もともと自民党税制調査会は、密室で毎年の税制改正の詳細を決める秘密会方式である。その自民党税調を白日の下に引きずり出したまでは良かったが、今度は国民民主党が自民党との交渉をブラックボックス化したことは悪手だった。
玉木代表ら国民民主党は与党から言質を引き出すためにあえて密室による交渉を選んだのだろうが、この交渉は与党側に他に交渉相手がいる政治環境では最悪のやり方だった。
結局、与党側は日本維新の会との交渉を優先し、国民民主党は実質的に捨てられることになった。その時に手元に残ったのは期限も書かず、実効性がない約束が書かれた紙切れ一枚だった。
いわくつきの公認候補者をあえて密室で選ぶ行為
その後、国民民主党は更に迷走していくが、その真の要因は「ブラックボックス」体質である。
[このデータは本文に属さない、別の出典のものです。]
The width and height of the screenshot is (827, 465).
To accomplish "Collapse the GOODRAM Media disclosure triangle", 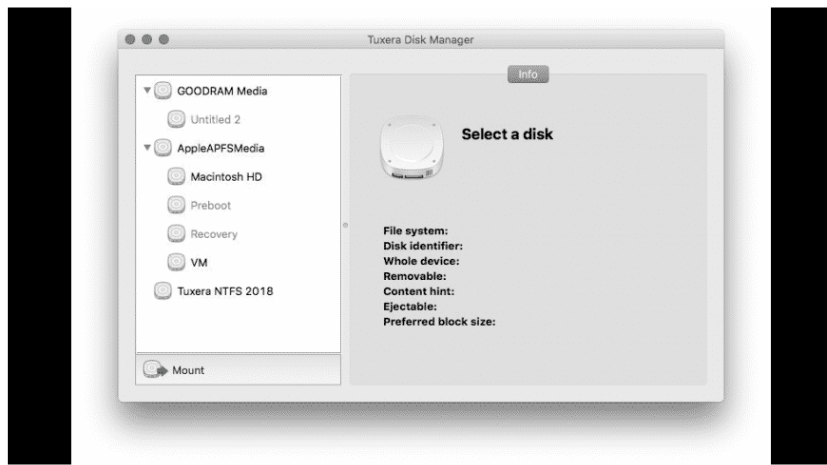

特に大問題となった4名の元国会議員らの公認候補者選定は「オープン」な政治とは全く異なるものであった。
まして、4名の候補者選定が最初に問題視された記者会見で「嫌ならその候補者に投票しなければ良い」という趣旨が党から発されたことは致命的だったように思われる。
功を焦って与党との密室調整するのではなく、有権者の支持を受けて国会で堂々と議論することが大事であった。そして、いわくつきの公認候補者をあえて密室で選ぶ行為を慎むべきであった。
しかし、それだけでは支持率が低下することを防止するだけで、国民民主党への期待感を更に引き上げることには必ずしも繋がらなかったことも事実だ。
なぜなら、それは議員数が20名程度の政党のガバナンスに関する基本ルールに過ぎない。
昨年の衆院選後、手にしていた政界再編というカード
市民が国民民主党に与えた支持率は政治資源として同党に飛躍の機会を与えるものだった。同党の高かった支持率は、他の野党に属する国会議員にとっても同党に鞍替えする要件として魅力的に見えたはずだ。
したがって、衆院選後、国民民主党執行部は政界再編というカードを常に持っていたことになる。ただし、彼らにはそれを実行する発想や手腕がなかった。
これは候補者公認問題で問題視された4名の人々の顔ぶれを見れば分かる。国民民主党が適当なお友達を拾ってくるだけで、何も大きな政治を動かすつもりがなかった。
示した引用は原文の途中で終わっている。